In this study, 4 of 21 patients (19.0%) had new thromboembolic events (2 patients with new deep vein thrombosis and 2 patients with new pulmonary embolism). All four patients had a severe course of COVID-19 and were admitted to the intensive care unit. Therefore, in view of our findings and in accordance with other studies, pharmacological anticoagulation should be considered in patients with COVID-19 infection, especially in patients with severe course on the intensive care unit [1, 41,42,43].

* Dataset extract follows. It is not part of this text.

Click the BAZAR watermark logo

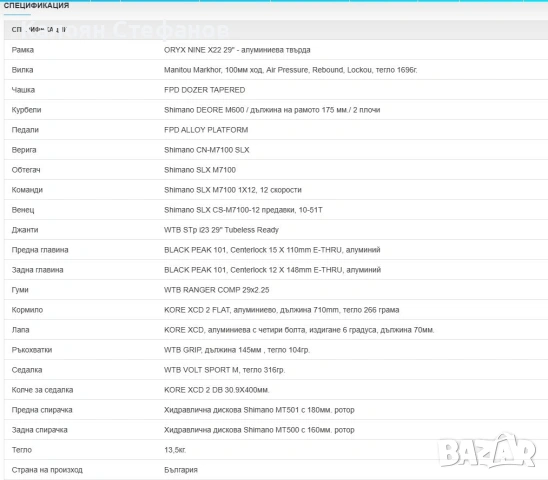487,451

Interestingly, COVID-19 was accompanied with an increase of cardiac biomarkers, high-sensitivity cardiac troponin T and NT-proBNP. All patients demonstrated elevated values, but, a significantly higher level of both biomarkers was found in patients with severe course of COVID-19 requiring invasive mechanical ventilation and consequent high mortality. Impaired outcomes in non-transplant patients with elevated cardiac troponins were shown likewise in early reports from China [28, 44, 45]. Multiple pathomechanisms for this observation were discussed, including an imbalance of oxygen demand and supply, direct myocardial injury by viruses or cytokines, or precipitating plaque rupture and a prothrombotic state leading to myocardial infarction [46]. Similarly, elevated NT-proBNP was linked to adverse outcomes, although postulated cut-offs for elevated risk (88.6 pg/ml in the study by Gao et al. [47]) were far from the values we found in our patient cohort with a mean of 9426.2 ng/l. However, elevated cardiac biomarkers, arrhythmias, thromboembolic events, and RV dysfunction in patients with severe course of COVID-19 in our study, point to the importance of a careful cardiovascular monitoring of patients after heart transplantation when infected with COVID-19.

Limitations

The present study was conducted as a multicenter survey of all heart transplant centers in Germany (24 centers). However, although all heart transplant centers provided information regarding COVID-19, some patients might have been treated at community hospitals without the knowledge of the related heart transplant centers. Furthermore, we could only include patients who presented at medical facilities, neglecting patients with mild or subclinical course of COVID-19 who were not diagnosed. Moreover, the small number of patients limits the conclusions that can be drawn from our data.

Conclusion

Our data demonstrate that within the first months of the pandemic in Germany, COVID-19 among heart transplant recipients was only rarely reported. However, when patients are affected, mortality is higher than in the general population and excessively increases when mechanical ventilation is needed. Attention to right ventricular dysfunction, arrhythmias, thromboembolic events, as well as to elevated cardiac biomarkers may be useful in the clinical management of COVID-19 in patients after heart transplantation. Given the increased mortality in our patient cohort, we would like to emphasize the importance of infection prevention, hygiene regulations and careful clinical assessment in this vulnerable patient population.